» **Supplied text**

# # # #

I have as yet never gone a step to see a literary lion; but Emerson, this pioneer in the moral woods of the New World, who sets his ax to the roots of the old trees to hew them down, and to open the path for new planting-I would go a considerable way to see this man. And see him I will-him who, in a society as strictly evangelical as that of Massachusetts and Boston (Emerson was the minister of a Unitarian congregation in Boston), had the courage openly to resign his ministration, his church, and the Christian faith, when he had come to doubt of its principal doctrines; who was noble enough, nevertheless, to retain universal esteem and old friends; and strong enough, while avoiding all polemical controversy and bitterness of speech, to withdraw into silence, to labor alone for that truth which he fully acknowledged, for those doctrines which the heathen and the Christian alike acknowledge. Emerson has a right to talk about strength and

truth, because he lives for these virtues. And it will benefit the world, which is slumbering in the Church from the lack of vital Christianity, to be roused up by such fresh winds from the Himalaya of heathenism. But how can Emerson overlook -? Yet I will not ask about Would that many were

Emerson is just and true.

like him!

But now I must tell you something of my late doings in society. Miss Catherine Sedgwick, the author of "Redwood," came here, together with her young niece, Susan, a few days after my arrival. Mr. Downing, who greatly esteems her, wished me to make her acquaintance. She is between fifty and sixty, and her countenance indicates a very sensible, kind, and benevolent character. Her figure is beautifully feminine, and her whole demeanor womanly, sincere, and frank, without a shadow of affectation. I felt my soul a little slumbrous while with her for the first few days; but this feeling was, as it were, blown quite away in a moment by a touching and beautiful expression of cordiality on her side, which revealed us to each other; and since then I have felt that I could live with her as with a heavenly soul, in which one has the most undoubting trust. I derived pleasure, also, from her highly sensible conversation, and from her truly womanly human sympathies. She has a true and gentle spirit; and I feel that I could really depend upon her. Of late years she has written much for what I will call the people of lower degree in society; because here, where almost every person works for their living, one can not properly speak of a working class, but quite correctly of people of small means and narrow circumstances-a class which has not yet worked itself up. Franklin, himself a workman, and one who worked himself upward, wrote for this class. Miss Sedgwick writes for the same; and her little novels and stories are much liked, and produce a great deal of good. People praise, in particular, a story called

"Home," which I shall endeavor to read.

# # # #

(a) In the passage, what kind of congregation did Emerson serve as minister, and in which city?
(b) Which book is Miss Catherine Sedgwick named as the author of?
(c) What is the title of the story that the passage says people especially praise?
Answer using only the passage itself.

» **Raw data**

# # # #

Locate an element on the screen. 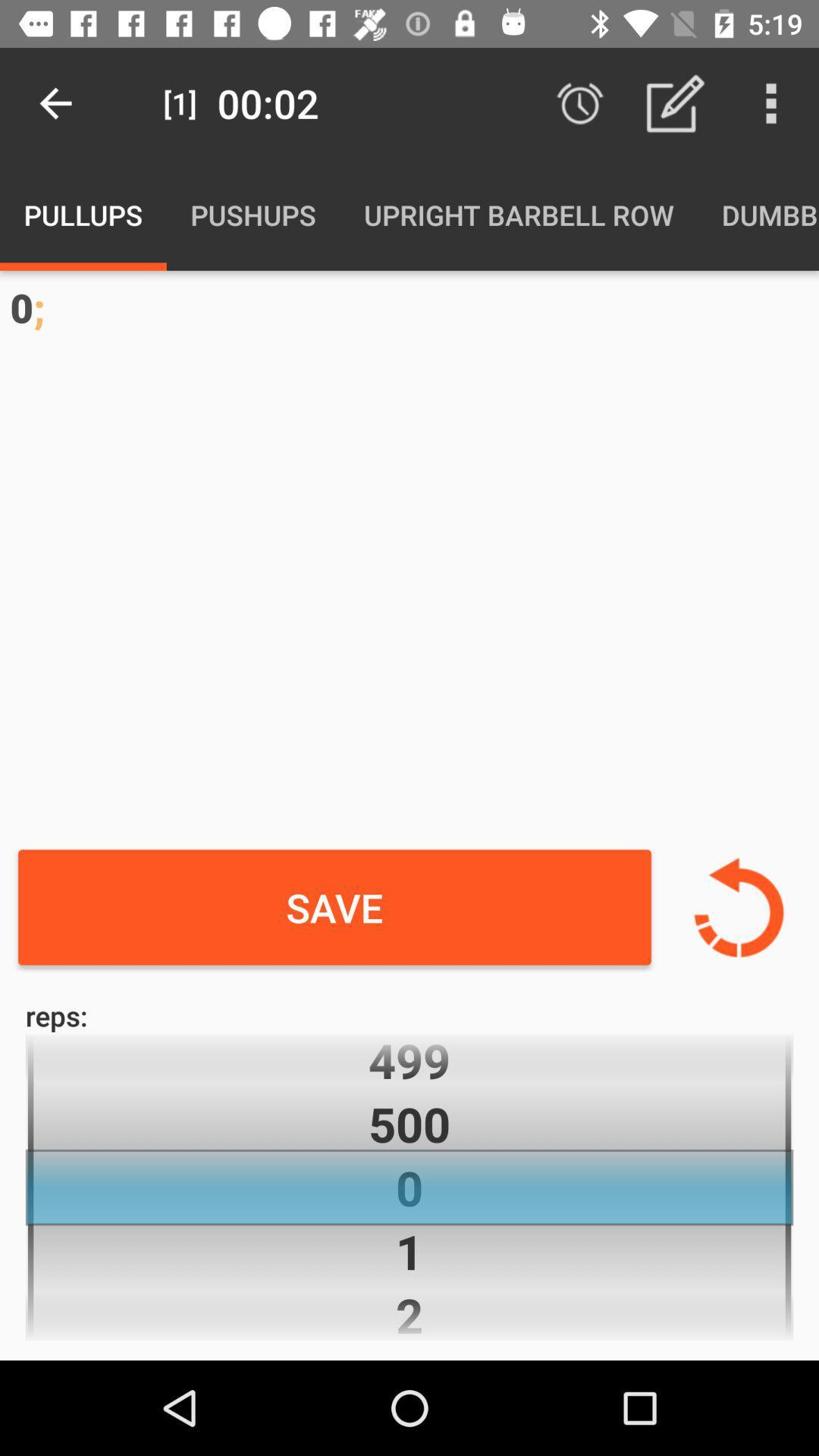  refresh reps is located at coordinates (738, 907).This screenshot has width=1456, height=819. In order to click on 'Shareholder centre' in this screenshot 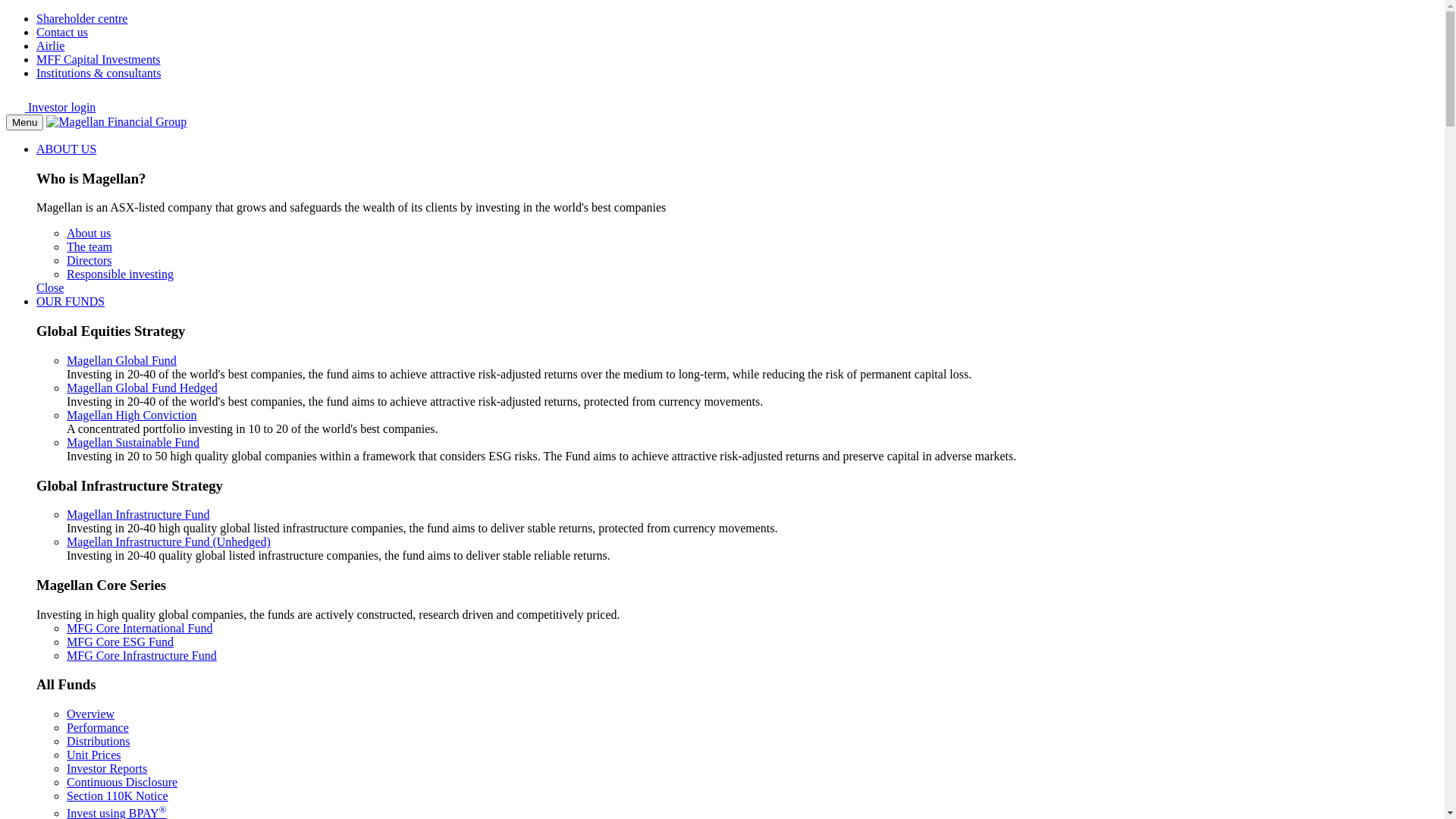, I will do `click(80, 18)`.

# # # #

» **Final result**
(a) A Unitarian congregation in Boston.
(b) "Redwood."
(c) "Home."